───── Record extracts

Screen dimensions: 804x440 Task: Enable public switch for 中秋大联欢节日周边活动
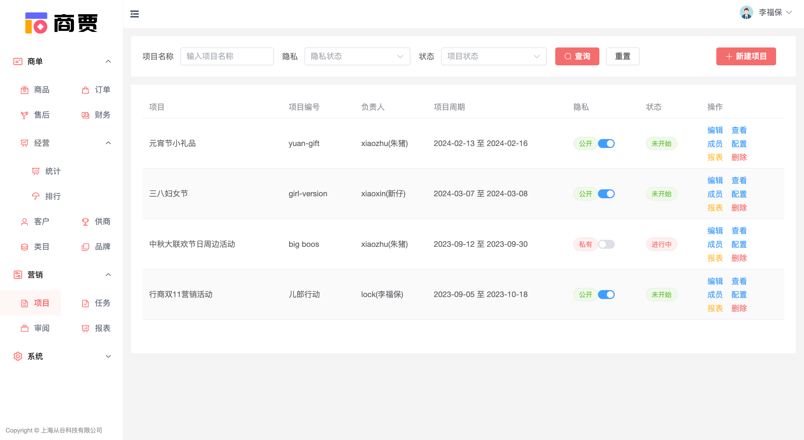(606, 244)
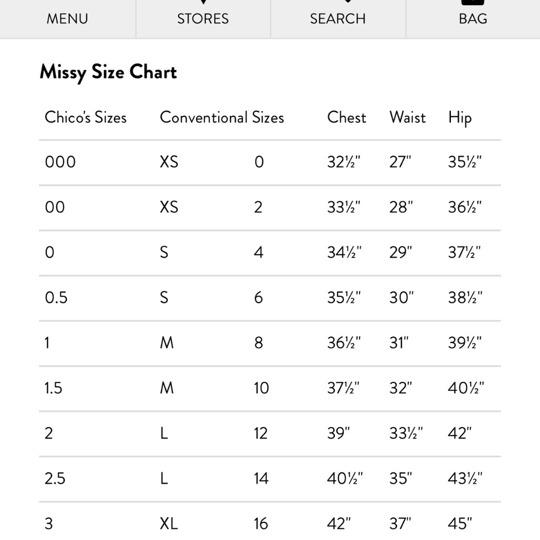Click the Conventional Sizes column header
This screenshot has height=540, width=540.
pyautogui.click(x=221, y=118)
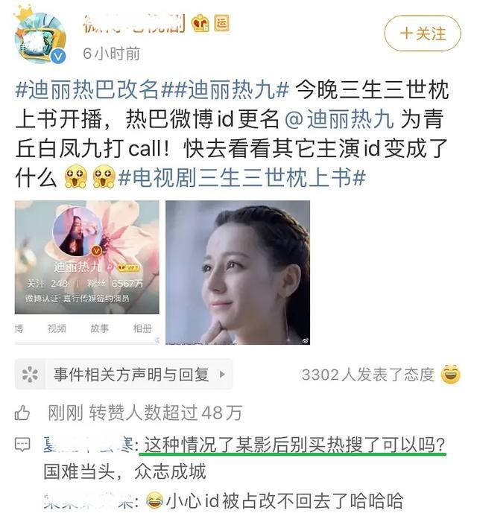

──────────

__Objective__.
Gather every line in the records above that contains the word "Enable", and copy each one out in full.

__Written answer__.
Screen dimensions: 804x440 Task: Enable public switch for 中秋大联欢节日周边活动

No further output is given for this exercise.